[German]The Windchill and ZeroPLM software systems contain critical vulnerabilities (CVS Index 10.0) that companies using these products should have been aware of since the weekend. These vulnerabilities have prompted various German state criminal investigation offices to send police officers to visit system administrators, a inform them to take action (a move that has caused quite a stir).
Vulnerabilities in Windchill & FlexPLM
Windchill is a data management software that enables the dynamic analysis of enterprise data. The PTC Community features a post titled "Critical vulnerability CVSS10.0 " dated March 21, 2026, which highlights critical vulnerabilities (CVSS 10.0) in the Windchill and FlexPLM products. There is also a security alert titled "Notice of Windchill and FlexPLM Critical Vulnerability March 20, 2026," which lists the affected versions of Windchill and FlexPLM.
This is a remote code execution (RCE) vulnerability that can be exploited through the deserialization of untrusted data. The CVSS v3.1 base score is listed as 10.0 (critical). As of March 22, 2026, there are currently no reports of confirmed attacks affecting PTC customers.
The post states that until official patches are available, customers must urgently take measures for all publicly accessible Windchill systems to protect their environments. The linked security advisory describes how the Apache HTTP server configuration for each Windchill or FlexPLM system should be secured.
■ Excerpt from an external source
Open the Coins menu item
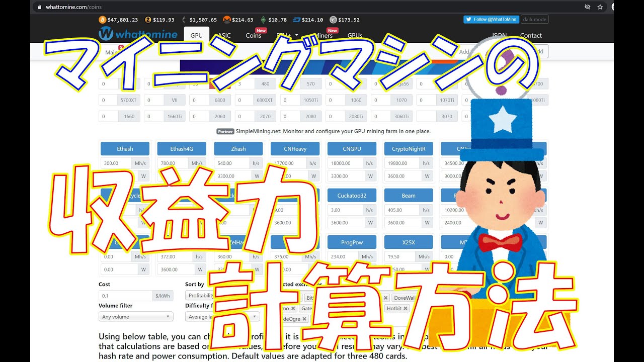This screenshot has width=644, height=362. click(x=253, y=35)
Germany CERT send Police to warn administrators
According to my information, the vendor has directly notified its customers via email about the above security issue. Since I've been away since Friday, the whole process has somewhat passed me by. But on Saturday/Sunday night (March 21,/22, 2026), German state criminal investigation offices decided to send police officers to system administrators and inform them to take actions (or tried to contact the administrators by phone calls). No further information was given, why the police take this action.